Based on Intel's information so far, this doesn't seem like an impressive deal for gamers, and for those seeking the best gaming performance, the 7800X3D and its upcoming successor will likely deliver better performance at a lower price than Intel's Arrow Lake flagship. Whether these parts are worth buying for gaming will depend on the margins and where parts like the 245K end up.

Overall, Intel's Arrow Lake announcement is pretty much what we expected. As we've discussed before, Intel's return to leadership in desktop CPUs will be a multi-generation journey. Making a new generation both significantly faster and more efficient at once was always going to be a challenge, and with Arrow Lake, it seems Intel has focused on power consumption over performance. In Intel's presentation, they even described this generation as a reset that sets them up for the future.

With all that in mind, it's hard not to be disappointed with what Intel revealed.
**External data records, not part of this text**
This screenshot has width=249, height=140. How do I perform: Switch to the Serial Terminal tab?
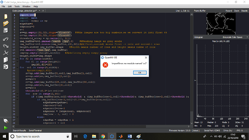(35, 131)
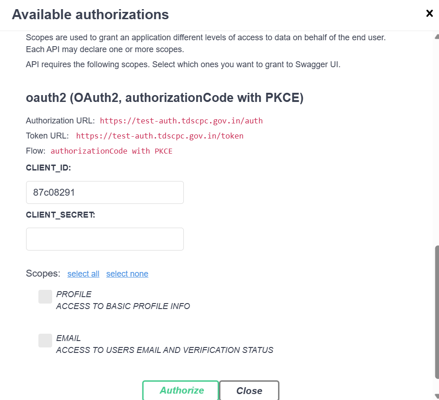Enable access to basic profile info
Screen dimensions: 439x400
[x=45, y=296]
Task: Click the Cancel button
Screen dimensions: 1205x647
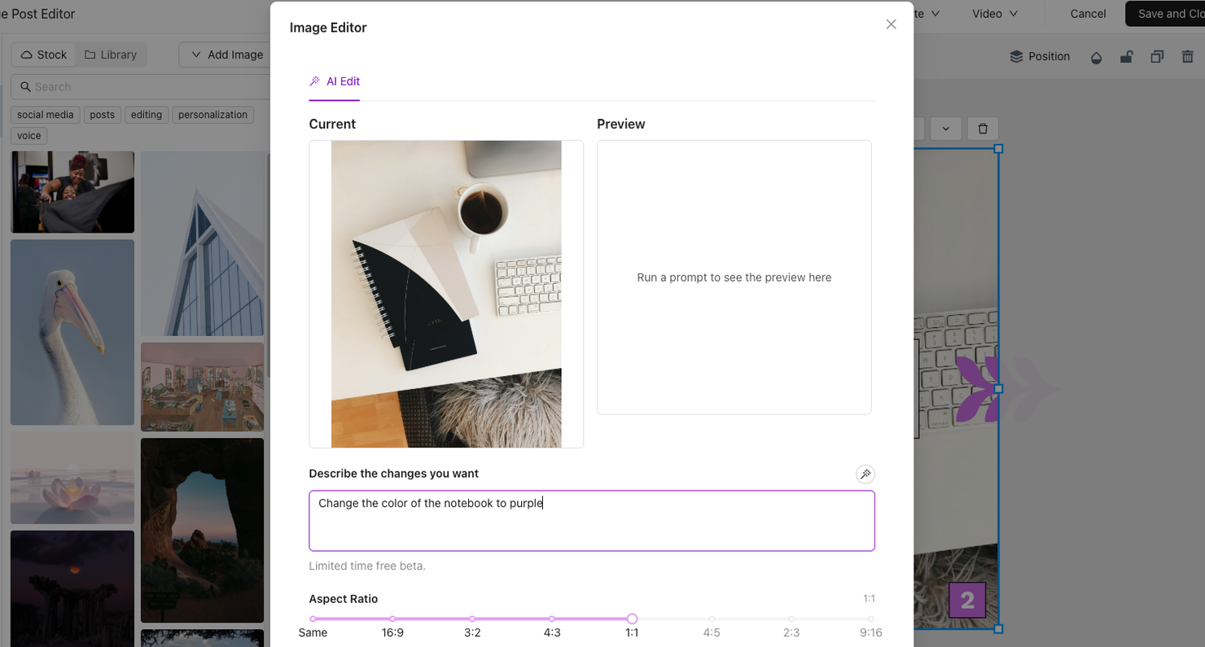Action: tap(1088, 14)
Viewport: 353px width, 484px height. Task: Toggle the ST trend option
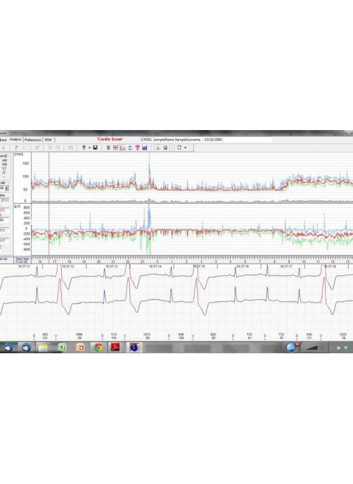point(4,168)
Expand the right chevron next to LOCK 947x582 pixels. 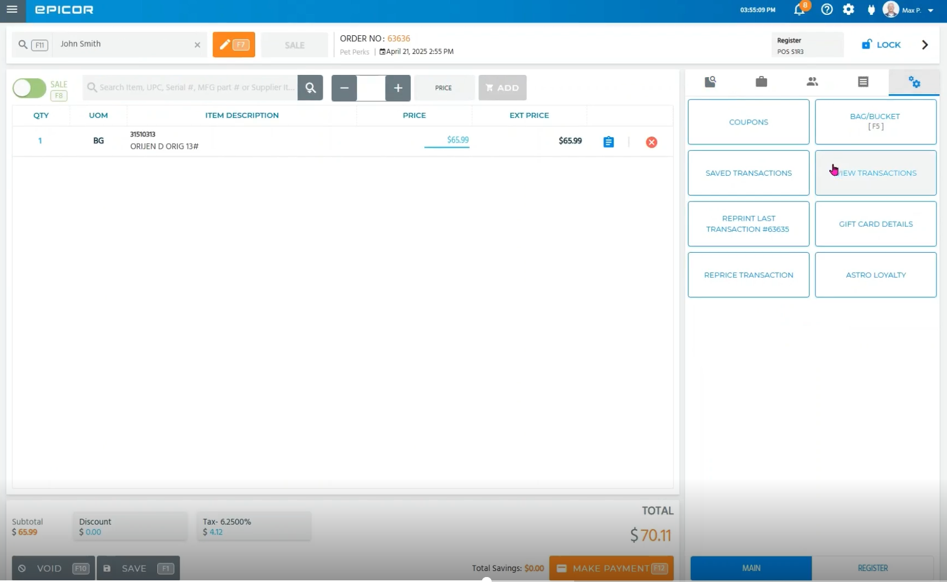[x=924, y=45]
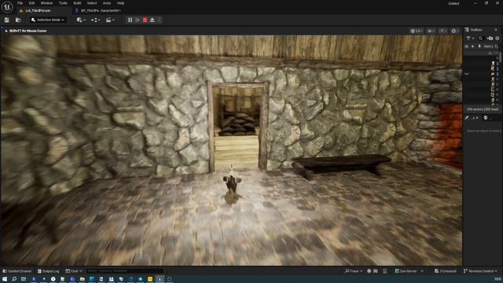Viewport: 503px width, 283px height.
Task: Open the viewport settings gear menu
Action: 455,31
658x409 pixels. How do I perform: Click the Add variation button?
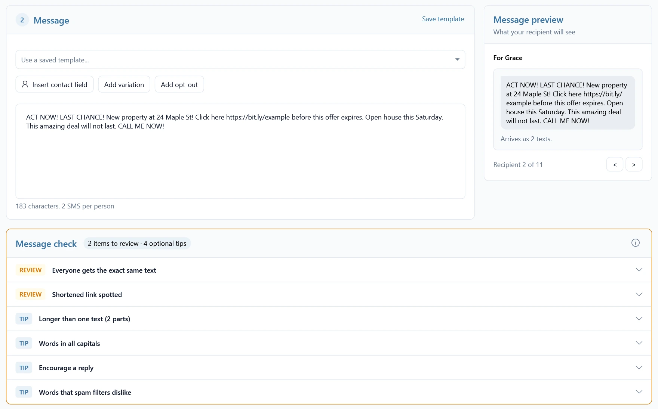pos(124,84)
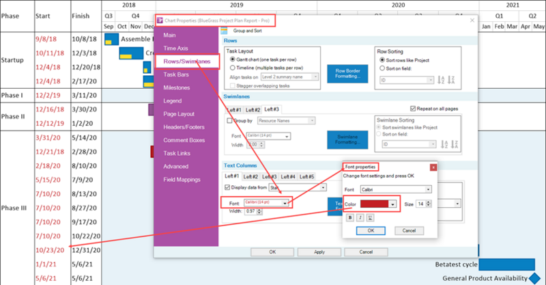Screen dimensions: 546x285
Task: Click the A-Z sort icon under Swimlane Sorting
Action: point(444,144)
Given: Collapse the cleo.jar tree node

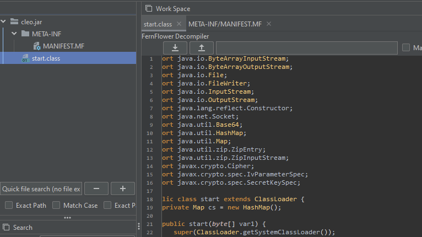Looking at the screenshot, I should click(3, 22).

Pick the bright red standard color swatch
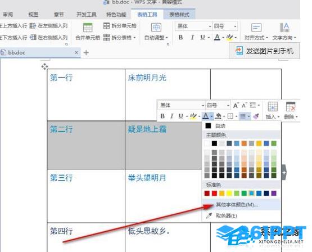(x=214, y=194)
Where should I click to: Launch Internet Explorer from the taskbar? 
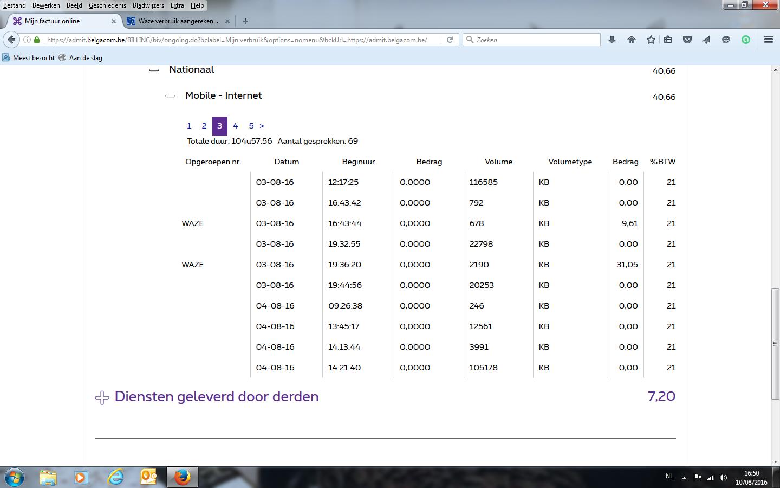116,477
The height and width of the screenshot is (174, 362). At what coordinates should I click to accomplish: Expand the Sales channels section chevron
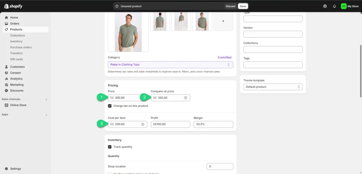pyautogui.click(x=46, y=99)

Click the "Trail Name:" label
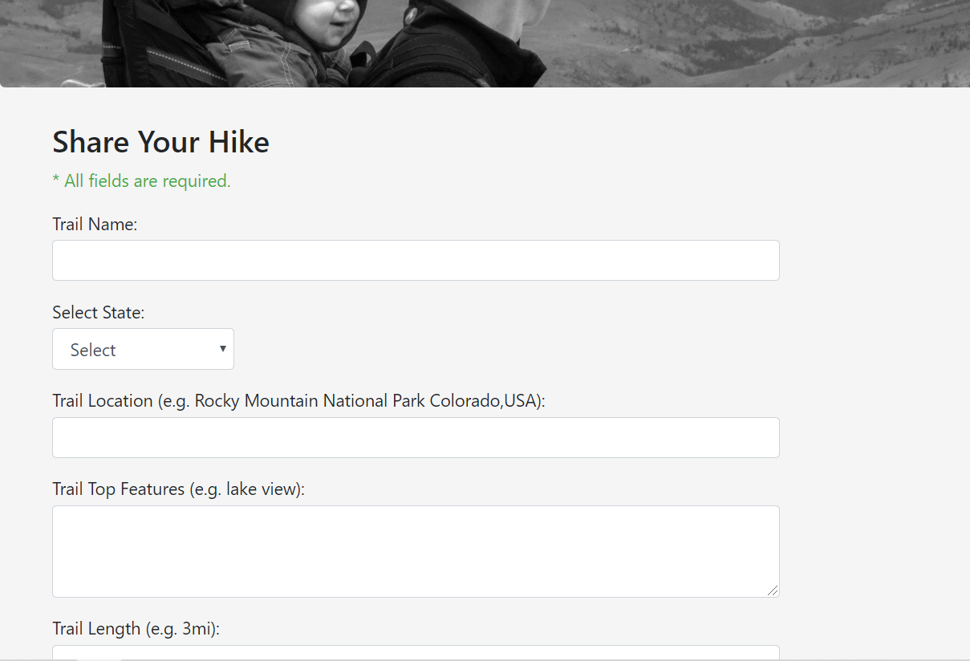95,225
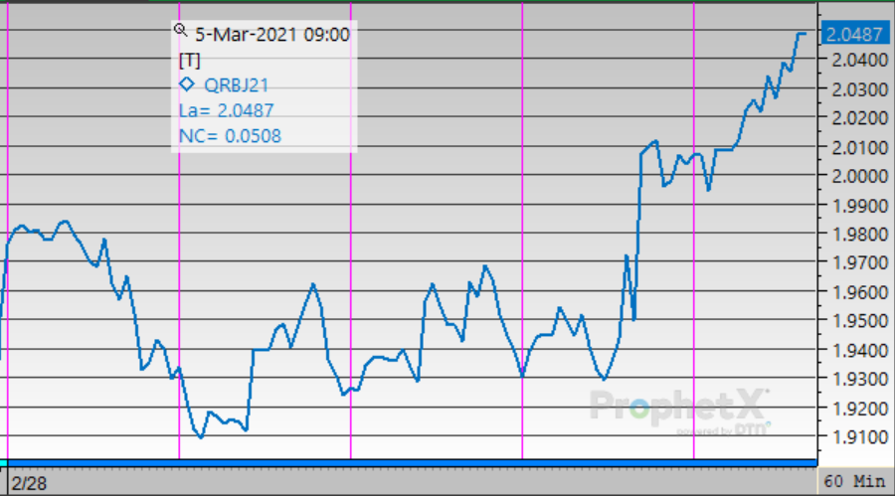
Task: Click the La= 2.0487 last price field
Action: [226, 110]
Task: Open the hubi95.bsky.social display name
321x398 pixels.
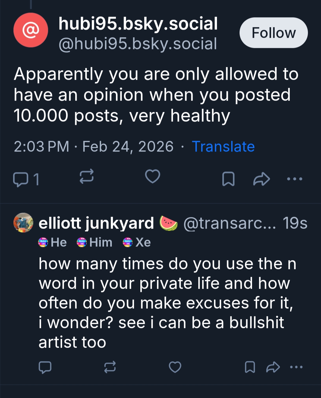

While Intel is claiming application performance has improved slightly compared to Raptor Lake, and they believe the Core Ultra 9 285K will be the fastest productivity CPU, stagnating gaming performance is not ideal.

We guess Arrow Lake is positioned to be a more efficient gaming CPU, but whether that makes it worth buying over AMD's Zen 4 and Zen 5 is questionable. We're still uncertain whether it will outperform Zen in gaming power use.

Intel could have done two things to make Arrow Lake more attractive to buyers, given the CPU hardware isn't faster in every key area, but they did neither. One would be providing a strong commitment to future CPU generations on the LGA1851 platform, assuring buyers they could upgrade to more powerful parts in the future.

Intel didn't do this and refused to comment on platform longevity.

The other option would have been to make Arrow Lake very affordable, appealing to customers based on value, but Arrow Lake uses the same pricing structure as 14th-gen, so they're not pursuing that route either.

Unless there are big positive surprises in terms of final performance – and we'll have our reviews for you around launch on October 24 – Intel hasn't shown a processor today that will significantly impact the CPU market.

We don't think they've presented a strong case that Arrow Lake offers substantial advantages over Zen 5, but they have claimed improvements relative to 14th-gen Raptor Lake. Whether that's enough to earn a recommendation – well, you'll have to check our review to find out.